Single point, single risk
Distributed nodes, mutual support
Lessons for Indonesia: Returning to the Roots
This is precisely where Thailand’s story aligns with our core convictions at the National Self-Reliance Movement: Indonesia is far too massive and diverse to rely on a single center of decision-making, a uniform growth model, or an external engine of power. Developing nations that successfully broke through similar barriers, such as South Korea, did so through heavy investments in human capital and innovation capabilities nurtured from the bottom up — not by waiting for instructions from the top.
Local Autonomy
Regions reduced to mere extensions of central directives, stripped of the freedom to innovate and manage their distinct potential, will always fracture during a crisis — much like Thailand’s industrial sector buckled when foreign capital fled.

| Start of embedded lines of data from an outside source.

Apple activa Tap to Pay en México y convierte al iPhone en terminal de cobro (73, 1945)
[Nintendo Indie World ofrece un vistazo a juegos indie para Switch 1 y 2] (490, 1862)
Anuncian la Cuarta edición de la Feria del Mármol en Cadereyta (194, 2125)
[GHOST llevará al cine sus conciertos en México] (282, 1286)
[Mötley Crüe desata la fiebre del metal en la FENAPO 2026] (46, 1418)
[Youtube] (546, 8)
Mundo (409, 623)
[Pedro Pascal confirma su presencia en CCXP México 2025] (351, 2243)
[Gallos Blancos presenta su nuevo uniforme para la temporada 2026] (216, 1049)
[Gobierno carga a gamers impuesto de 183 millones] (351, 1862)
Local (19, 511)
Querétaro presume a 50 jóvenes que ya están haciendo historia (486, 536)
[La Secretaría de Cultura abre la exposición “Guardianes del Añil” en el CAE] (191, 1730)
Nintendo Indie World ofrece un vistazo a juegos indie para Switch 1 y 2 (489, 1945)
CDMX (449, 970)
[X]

Resilient economic strength stems from thousands of empowered local initiatives.
Decentralization of Power
When governance and decision-making accumulate heavily at the center, a single political shock can paralyze an entire nation’s policy direction — as witnessed in Bangkok. Distributed power grants a country the flexibility to weather unexpected storms.
Choosing a Different Path
Thailand is by no means a failed state. It simply stands as an example of what happens when a nation delays answering its most fundamental question: are we building true self-reliance, or are we merely catching a temporary ride on someone else’s growth?
Indonesia still has the time to choose a different path. This is accomplished not by standardizing the entire archipelago from Jakarta, but by creating space for each region to grow on its own terms — backed by policies that distribute power rather than hoard it. As we have always believed: Indonesia cannot be built alone from a single center. It can only find real strength if built collectively, from the ground up, by communities and regions that are genuinely self-reliant.